Windows Azure - Set Blob Service Properties REST API Call Authentication parameter

Question

I am trying to make a simple REST call to the Set Blob Properties API (http://msdn.microsoft.com/en-us/library/windowsazure/hh452235) to just turn off/on logging. I have gotten the REST API call to successfully work for retrieving Blob Properties, so I know my hashing algorithms, headers-setting, and Authentication signature creation works, but I can't seem to get it working on the Set Properties side of things. I keep getting an error on the Authentication Header, so I know I'm not doing something right there.

I have copied below what is being created and eventually hashed and put into the auth header string. The online documentation (http://msdn.microsoft.com/en-us/library/windowsazure/dd179428) does not really help in determining which of these fields are absolutely required for this particular type of Blob request, so I've tried filling most of them in, but I don't seem to get a difference response regardless of what I fill in. I've also tried the Shared Key Lite authentication, which would be preferred since it's much more lightweight, but that doesn't seem to work either when I fill in all 5 of those fields.

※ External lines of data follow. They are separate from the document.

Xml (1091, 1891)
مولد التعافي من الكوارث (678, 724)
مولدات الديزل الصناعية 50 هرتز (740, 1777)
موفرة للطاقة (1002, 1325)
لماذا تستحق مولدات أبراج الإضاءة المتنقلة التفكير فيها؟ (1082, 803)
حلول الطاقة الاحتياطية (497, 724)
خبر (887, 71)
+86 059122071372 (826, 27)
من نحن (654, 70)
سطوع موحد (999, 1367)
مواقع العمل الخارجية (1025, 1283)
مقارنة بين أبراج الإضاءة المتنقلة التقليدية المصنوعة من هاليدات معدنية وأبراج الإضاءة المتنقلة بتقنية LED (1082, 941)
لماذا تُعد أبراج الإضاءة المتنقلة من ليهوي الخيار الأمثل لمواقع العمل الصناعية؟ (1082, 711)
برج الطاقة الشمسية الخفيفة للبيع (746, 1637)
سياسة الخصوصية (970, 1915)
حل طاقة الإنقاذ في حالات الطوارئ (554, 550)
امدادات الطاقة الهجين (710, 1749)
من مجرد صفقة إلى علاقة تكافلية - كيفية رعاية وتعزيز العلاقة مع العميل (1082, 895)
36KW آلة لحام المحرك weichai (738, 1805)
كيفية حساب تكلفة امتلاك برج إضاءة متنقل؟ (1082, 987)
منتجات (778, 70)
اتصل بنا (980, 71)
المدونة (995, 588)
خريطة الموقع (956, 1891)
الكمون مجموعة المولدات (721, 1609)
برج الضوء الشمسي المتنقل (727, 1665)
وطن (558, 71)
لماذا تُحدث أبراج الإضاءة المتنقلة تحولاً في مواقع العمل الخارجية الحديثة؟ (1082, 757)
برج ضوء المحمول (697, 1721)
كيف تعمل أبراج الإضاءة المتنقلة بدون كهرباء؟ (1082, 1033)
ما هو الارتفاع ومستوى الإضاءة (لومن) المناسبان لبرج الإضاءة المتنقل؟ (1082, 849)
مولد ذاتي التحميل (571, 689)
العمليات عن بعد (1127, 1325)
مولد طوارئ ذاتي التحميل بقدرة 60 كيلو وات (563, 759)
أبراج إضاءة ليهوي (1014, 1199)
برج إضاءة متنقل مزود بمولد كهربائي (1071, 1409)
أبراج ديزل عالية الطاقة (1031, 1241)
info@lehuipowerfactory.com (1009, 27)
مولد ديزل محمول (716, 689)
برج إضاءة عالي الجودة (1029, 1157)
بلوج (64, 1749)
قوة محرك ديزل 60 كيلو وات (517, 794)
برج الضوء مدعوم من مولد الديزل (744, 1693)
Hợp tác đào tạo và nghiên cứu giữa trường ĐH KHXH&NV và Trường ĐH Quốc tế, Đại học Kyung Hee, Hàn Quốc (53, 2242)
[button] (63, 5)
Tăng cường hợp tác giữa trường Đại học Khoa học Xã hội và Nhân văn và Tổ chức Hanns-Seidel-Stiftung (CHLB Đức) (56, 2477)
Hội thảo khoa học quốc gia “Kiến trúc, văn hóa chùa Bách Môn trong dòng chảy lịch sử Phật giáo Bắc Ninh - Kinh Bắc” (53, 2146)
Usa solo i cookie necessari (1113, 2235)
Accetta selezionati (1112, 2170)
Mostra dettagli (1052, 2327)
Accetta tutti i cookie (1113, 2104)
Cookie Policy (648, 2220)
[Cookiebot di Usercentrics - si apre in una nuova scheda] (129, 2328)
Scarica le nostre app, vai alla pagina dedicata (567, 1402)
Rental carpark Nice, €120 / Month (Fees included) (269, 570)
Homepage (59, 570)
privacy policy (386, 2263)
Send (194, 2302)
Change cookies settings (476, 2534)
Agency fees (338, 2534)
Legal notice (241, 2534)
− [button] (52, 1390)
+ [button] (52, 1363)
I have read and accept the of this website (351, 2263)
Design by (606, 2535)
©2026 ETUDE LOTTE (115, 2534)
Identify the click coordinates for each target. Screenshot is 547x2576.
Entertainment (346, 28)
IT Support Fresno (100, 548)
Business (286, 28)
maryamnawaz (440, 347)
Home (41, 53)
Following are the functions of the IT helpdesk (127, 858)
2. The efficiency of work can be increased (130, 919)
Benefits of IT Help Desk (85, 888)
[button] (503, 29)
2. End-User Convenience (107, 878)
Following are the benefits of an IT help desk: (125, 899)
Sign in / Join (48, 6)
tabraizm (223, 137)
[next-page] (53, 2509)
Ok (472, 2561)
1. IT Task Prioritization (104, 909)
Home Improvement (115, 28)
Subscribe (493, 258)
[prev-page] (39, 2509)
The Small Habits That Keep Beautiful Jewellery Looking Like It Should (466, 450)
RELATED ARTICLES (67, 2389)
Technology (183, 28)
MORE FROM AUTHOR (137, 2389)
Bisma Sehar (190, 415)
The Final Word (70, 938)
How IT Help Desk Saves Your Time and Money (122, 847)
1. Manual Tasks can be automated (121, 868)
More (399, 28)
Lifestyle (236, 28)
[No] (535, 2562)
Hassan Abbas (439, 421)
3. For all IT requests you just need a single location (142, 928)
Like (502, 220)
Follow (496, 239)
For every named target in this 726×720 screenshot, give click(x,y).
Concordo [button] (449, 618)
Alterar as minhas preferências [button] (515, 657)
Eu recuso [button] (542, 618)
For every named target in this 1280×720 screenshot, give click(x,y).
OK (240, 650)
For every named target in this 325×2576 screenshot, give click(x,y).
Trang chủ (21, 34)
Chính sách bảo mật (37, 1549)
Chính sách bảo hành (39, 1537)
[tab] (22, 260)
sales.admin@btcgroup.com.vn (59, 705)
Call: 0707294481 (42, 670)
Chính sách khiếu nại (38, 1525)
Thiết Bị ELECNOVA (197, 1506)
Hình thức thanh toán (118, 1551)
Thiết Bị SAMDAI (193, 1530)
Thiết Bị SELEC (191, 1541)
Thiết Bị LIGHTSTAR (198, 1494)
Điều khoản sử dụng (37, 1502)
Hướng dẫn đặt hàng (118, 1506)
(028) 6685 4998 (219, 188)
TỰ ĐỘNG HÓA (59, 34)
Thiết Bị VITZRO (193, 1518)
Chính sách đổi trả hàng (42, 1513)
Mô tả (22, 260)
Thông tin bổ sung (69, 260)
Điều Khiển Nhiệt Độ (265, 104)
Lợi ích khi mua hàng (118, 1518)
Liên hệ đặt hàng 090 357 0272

Shared Key Authentication for Blob Services:

PUT\n \n \n 130\n (MD5_CONTENT_HASH) \n \n \n \n \n \n \n x-ms-date:Tue, 19 Jun 2012 19:53:58 GMT\n x-ms-version:2009-09-19\n /(MY_ACCOUNT)/\n comp:properties\n restype:service

Is there anything obvious I'm missing here? The values (MD5_CONTENT_HASH) and (MY_ACCOUNT) are of course filled in when I make the request call, and the similar request call to "GET" the properties works fine when I send it. The only difference between that one and this is that I'm sending the MD5_content, along with the content-length. I may be missing something obvious here, though.

Any advice would be greatly appreciated! Thanks in advance. -Vincent

EDIT MORE INFO:

Programming Language I'm using: Objective-C (iOS iPhone)

I'm also using ASIHTTPRequest to make the request. I simply define the request, setRequestMethod:@"PUT", then I create the request body and convert it to NSData to calculate the length. I attach the request-body data via the appendPostData method to the request. I then build the auth string above, hash the whole thing, and attach it to the request as a header called "Authorization".

Request Body String I'm using:

<?xml version=\"1.0\" encoding=\"utf-8\"?><StorageServiceProperties><Logging><Version>1</Version></Logging></StorageServiceProperties>

I know this is an incomplete request body, but I was planning on waiting for it to give a failure on "missing request body element" or something similar, until I proceeded on creating the full XML there. (could that be my issue?)

Error I get from the server:

<?xml version="1.0" encoding="utf-8"?><Error><Code>AuthenticationFailed</Code><Message>Server failed to authenticate the request. Make sure the value of Authorization header is formed correctly including the signature.
RequestId:accc4fac-2701-409c-b1a7-b3a528ce7e8a
Time:2012-06-20T14:36:50.5313236Z</Message><AuthenticationErrorDetail>The MAC signature found in the HTTP request '(MY_HASH)' is not the same as any computed signature. Server used following string to sign: 'POST


130








x-ms-date:Wed, 20 Jun 2012 14:36:50 GMT
x-ms-version:2009-09-19
/(MY_ACCOUNT)/
comp:properties
restype:service'.</AuthenticationErrorDetail></Error>

What's odd is that the error I get back from the server seems to look like that, no matter how many parameters I pass into the Authentication signature.

Thanks for any help you can offer!

Answer 1

Comparing your signed string and the error message indicates that you're sending a POST request but signing as though you're sending a PUT.